• Exercise brief
State how many lines in the entries below hold the word "right", with nothing besides the number.

• Records shown
========
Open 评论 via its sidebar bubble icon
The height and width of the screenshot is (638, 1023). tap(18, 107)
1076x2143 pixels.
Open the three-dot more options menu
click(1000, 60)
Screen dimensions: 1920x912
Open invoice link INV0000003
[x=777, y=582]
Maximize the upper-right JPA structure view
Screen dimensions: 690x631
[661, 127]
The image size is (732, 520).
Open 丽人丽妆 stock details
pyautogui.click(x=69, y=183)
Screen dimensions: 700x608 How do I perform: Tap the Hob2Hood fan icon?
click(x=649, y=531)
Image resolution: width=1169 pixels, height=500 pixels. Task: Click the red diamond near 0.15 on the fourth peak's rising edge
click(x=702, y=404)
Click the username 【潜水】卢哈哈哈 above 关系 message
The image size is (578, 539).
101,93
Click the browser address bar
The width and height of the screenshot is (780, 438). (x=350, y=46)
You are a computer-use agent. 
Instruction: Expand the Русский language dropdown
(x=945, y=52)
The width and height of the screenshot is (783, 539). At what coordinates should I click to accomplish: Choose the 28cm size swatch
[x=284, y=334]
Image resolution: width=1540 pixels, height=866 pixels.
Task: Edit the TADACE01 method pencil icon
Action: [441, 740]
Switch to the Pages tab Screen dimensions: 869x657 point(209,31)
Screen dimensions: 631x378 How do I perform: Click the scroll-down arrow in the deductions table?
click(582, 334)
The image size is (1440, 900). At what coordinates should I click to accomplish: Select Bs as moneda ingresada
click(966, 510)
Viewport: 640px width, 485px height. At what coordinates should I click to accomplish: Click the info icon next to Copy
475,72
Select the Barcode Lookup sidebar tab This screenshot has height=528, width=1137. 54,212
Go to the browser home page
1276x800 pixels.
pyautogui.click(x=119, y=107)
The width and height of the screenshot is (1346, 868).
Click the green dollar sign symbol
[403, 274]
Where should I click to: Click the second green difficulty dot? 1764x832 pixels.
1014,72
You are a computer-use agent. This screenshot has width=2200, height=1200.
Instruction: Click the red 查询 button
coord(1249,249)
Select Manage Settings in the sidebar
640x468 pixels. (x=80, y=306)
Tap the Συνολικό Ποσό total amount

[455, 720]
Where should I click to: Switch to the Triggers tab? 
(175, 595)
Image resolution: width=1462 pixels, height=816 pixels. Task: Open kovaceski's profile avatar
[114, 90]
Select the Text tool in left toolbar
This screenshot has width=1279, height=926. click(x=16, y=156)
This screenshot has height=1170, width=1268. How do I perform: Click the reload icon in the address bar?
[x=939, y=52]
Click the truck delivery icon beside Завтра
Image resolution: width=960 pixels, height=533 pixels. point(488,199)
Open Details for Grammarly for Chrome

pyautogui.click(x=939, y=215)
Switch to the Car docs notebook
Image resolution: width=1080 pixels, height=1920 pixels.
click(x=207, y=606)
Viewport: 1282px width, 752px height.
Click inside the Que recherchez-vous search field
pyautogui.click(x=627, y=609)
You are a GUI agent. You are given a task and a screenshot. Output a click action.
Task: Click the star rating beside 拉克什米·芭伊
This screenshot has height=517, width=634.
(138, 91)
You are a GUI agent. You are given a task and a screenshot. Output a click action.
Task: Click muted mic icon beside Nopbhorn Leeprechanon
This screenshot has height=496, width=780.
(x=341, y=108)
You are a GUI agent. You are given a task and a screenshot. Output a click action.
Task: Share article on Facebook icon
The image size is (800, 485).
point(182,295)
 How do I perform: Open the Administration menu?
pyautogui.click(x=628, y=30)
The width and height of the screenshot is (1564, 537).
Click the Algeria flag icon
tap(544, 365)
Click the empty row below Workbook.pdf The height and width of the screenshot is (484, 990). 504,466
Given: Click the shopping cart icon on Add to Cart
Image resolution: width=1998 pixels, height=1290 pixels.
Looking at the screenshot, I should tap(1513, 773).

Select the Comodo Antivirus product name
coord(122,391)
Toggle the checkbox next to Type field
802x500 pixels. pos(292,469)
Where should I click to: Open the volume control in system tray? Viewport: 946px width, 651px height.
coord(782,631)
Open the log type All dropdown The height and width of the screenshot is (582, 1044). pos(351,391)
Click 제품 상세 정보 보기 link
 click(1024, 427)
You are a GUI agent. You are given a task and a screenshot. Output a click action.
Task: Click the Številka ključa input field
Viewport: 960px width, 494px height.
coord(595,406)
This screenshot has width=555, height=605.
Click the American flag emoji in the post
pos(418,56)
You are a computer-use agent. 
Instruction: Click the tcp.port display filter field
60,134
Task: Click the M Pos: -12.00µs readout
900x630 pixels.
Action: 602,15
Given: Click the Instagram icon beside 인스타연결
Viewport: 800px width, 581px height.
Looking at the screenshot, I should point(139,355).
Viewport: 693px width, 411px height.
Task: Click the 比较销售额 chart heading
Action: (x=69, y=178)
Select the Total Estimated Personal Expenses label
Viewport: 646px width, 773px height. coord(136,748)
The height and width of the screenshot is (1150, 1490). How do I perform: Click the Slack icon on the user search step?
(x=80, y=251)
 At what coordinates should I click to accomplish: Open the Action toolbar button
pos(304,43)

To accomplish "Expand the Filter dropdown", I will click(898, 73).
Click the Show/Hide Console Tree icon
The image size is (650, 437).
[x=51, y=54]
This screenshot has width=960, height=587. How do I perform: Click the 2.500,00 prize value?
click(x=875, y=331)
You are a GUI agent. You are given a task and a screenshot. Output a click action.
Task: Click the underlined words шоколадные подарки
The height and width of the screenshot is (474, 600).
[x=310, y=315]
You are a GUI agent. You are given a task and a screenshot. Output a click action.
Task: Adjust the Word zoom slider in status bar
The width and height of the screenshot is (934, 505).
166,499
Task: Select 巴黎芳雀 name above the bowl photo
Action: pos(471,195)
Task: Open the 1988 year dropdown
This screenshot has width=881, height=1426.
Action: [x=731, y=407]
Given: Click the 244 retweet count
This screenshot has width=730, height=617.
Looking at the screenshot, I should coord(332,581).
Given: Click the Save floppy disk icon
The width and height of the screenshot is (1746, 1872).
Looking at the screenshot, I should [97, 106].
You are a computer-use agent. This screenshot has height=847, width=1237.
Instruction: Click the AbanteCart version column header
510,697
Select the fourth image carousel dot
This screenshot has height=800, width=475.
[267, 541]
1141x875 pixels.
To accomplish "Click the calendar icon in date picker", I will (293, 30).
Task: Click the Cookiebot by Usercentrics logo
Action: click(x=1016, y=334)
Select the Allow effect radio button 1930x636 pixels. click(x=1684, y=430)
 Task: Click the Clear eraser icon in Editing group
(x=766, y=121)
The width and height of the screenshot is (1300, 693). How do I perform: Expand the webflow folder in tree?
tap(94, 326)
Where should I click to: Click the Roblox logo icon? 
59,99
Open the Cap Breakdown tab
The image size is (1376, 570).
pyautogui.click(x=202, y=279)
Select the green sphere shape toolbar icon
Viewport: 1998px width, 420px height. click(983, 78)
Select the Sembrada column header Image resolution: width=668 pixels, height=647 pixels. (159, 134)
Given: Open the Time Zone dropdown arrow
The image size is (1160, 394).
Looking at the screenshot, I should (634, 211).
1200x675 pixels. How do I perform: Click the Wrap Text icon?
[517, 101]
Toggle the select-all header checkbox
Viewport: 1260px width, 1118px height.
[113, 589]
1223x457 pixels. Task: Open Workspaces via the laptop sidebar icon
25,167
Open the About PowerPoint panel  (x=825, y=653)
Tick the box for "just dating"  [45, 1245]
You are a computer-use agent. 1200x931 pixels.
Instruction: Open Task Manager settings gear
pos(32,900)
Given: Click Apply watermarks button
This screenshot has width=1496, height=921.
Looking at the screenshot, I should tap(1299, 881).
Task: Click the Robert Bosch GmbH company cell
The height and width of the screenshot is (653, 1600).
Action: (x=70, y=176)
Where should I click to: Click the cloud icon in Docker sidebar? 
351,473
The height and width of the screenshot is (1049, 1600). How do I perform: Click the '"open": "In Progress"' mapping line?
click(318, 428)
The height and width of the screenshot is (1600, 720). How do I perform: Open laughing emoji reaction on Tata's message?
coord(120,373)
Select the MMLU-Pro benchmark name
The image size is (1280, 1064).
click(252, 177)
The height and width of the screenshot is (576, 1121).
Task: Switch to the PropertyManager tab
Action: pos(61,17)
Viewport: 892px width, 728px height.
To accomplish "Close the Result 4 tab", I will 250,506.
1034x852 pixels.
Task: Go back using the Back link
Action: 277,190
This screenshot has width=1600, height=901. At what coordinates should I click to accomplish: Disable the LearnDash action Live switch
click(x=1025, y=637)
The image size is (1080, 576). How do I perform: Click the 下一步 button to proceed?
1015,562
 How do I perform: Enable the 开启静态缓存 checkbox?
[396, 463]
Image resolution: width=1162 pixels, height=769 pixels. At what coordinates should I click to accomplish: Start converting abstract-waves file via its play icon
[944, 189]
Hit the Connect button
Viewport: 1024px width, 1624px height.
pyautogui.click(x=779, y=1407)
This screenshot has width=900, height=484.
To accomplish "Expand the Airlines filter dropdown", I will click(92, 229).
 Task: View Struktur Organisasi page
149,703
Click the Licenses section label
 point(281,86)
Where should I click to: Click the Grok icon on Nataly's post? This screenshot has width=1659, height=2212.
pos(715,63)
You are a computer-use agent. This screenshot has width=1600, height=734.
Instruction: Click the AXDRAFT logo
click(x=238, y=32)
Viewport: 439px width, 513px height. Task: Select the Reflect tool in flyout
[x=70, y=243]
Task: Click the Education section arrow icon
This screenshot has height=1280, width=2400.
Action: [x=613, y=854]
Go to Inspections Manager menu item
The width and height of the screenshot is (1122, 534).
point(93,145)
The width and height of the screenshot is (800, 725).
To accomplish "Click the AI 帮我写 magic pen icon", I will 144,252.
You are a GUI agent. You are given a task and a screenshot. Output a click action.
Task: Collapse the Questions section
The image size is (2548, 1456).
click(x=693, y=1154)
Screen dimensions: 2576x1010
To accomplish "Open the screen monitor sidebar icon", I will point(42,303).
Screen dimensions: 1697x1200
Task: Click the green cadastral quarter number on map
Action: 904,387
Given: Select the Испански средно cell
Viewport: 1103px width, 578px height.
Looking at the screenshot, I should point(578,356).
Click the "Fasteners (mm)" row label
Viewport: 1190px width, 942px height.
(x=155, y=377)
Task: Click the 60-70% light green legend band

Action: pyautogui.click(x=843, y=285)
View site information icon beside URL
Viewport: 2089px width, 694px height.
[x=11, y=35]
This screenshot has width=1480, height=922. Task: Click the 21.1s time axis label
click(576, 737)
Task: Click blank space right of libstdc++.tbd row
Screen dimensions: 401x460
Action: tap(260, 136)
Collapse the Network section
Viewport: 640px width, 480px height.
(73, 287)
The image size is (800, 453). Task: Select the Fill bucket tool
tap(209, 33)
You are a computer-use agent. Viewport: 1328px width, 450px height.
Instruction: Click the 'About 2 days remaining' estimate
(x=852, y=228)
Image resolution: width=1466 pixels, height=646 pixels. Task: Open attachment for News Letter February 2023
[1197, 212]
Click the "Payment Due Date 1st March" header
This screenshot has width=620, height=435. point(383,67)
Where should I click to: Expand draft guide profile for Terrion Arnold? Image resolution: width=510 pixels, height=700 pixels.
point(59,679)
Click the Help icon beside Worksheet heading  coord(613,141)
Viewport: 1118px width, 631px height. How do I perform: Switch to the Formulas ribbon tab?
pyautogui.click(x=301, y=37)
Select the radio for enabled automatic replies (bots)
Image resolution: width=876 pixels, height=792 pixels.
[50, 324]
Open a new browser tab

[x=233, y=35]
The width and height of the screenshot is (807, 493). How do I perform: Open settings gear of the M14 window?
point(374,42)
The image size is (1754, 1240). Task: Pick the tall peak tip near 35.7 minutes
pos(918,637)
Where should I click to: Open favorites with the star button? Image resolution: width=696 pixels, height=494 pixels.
========
• Task answer
2